I first heard of the Stir-the-Pot exercise from my Toronto Chiropractor, Dr. Michael Sommers, after he attended a lecture by Dr. McGill. Here’s how to do the “Stir the Pot”.
– Assume a Stability Ball Plank position with your elbows and forearms resting on the ball. Move your elbows in a circle, making sure your core doesn’t rotate. Go in one direction for 2 reps, then switch. Repeat for a total of 12-20 reps or for 30 seconds. If you can go for 60 seconds with perfect form, you’ll have an incredible abs.
Now for Nutrition…
Again, the magazine was packed with recipes, recommended foods, nutrition shake reports, and more. I guess they are getting my message that diet is more important than exercise. Here are a couple of quick tips that I had to share:
1) According to Danish researchers, following this simple diet advice will help you lose weight. Simply make sure you are getting 25% of your calories – during weight loss dieting – from protein. So if you are getting 2000 calories, than you’ll need 500 calories from protein – and that is equal to 125 grams.

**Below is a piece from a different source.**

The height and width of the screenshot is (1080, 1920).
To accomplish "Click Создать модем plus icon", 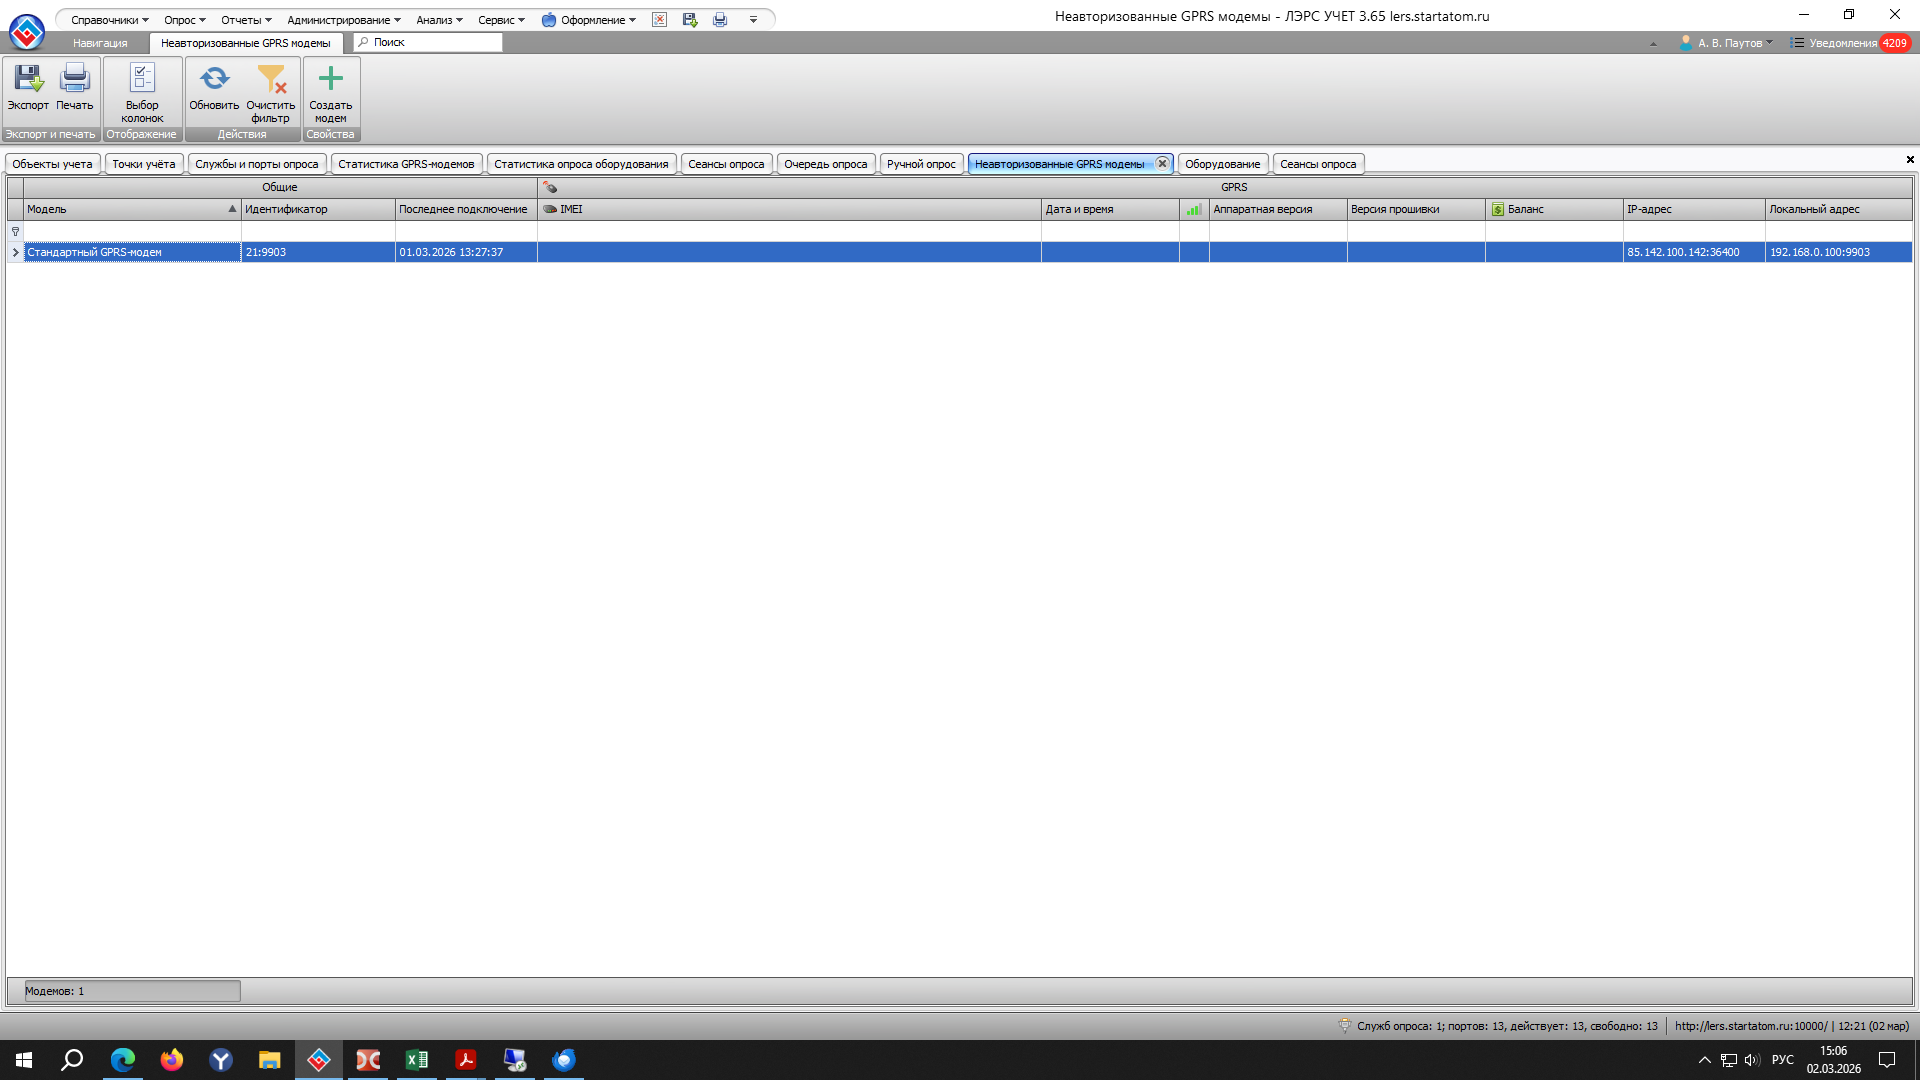I will 330,80.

2) Other research suggests that drinking Green Tea after a meal will help you feel fuller, longer. Therefore, if you find that your meals aren’t taking the complete edge off your appetite, just add a cup or two of Green Tea to get you through to the next meal without additional calories or hunger pains.
3) Lou Schuler reports on some of the latest weight loss science, and says that people who keep the weight off the longest tend to do several things, including weighing themselves frequently, planning their meals, and simply eating the same thing most of the time. Now what you could do is have “3 go to options” for each meal that you know are best for your weight loss. That will give you a little variety, without the danger of overeating due to lack of planning. Also realize that most people mess up on weekends, so make sure you plan your weekend meals too, not just weekday meals.
4) On a more interesting nutrition note, one of my favorite nutrition experts, Alan Aragon, reports on the “foods you need to eat now” on page 65. Among the surprises are macadamia nuts and navy beans. I like Alan’s articles because he isn’t an extremist against milk or grains. Very common sense advice. In a pullout poster that follows his article, the argument is simply made that we should emphasize VARIETY in our diets. Something that my friend, Brad Pilon agrees with.
By the way, both Brad and Alan were interviewed by Men’s Health for a debate on fasting, and they had a little disagreement. Check it out here.
5) On page 133 we get into the good stuff, with a review of the best steaks to get in a steakhouse, and then on page 153, you get instructions on how to cook the perfect steak, from a Spanish chef.
There’s a ton of eye candy in this issue if you like red meat, so enjoy.
Finally, being a fan of the motivational quote, I was happy to see the top 3 football quotes on page 26. Here they are:
“Once you learn to quit, it becomes a habit.” – Vince Lombardi
“It’s not the will to win…it’s the will to prepare that makes the difference.” – Bear Bryant
“Ability is what you’re capable of doing. Motivation determines what you do. Attitude determines how well you do it.” – Lou Holtz
Craig Ballantyne, MS, CSCS, CTT
And guy who was not quoted at all in this month’s Men’s Health magazine. Boooo.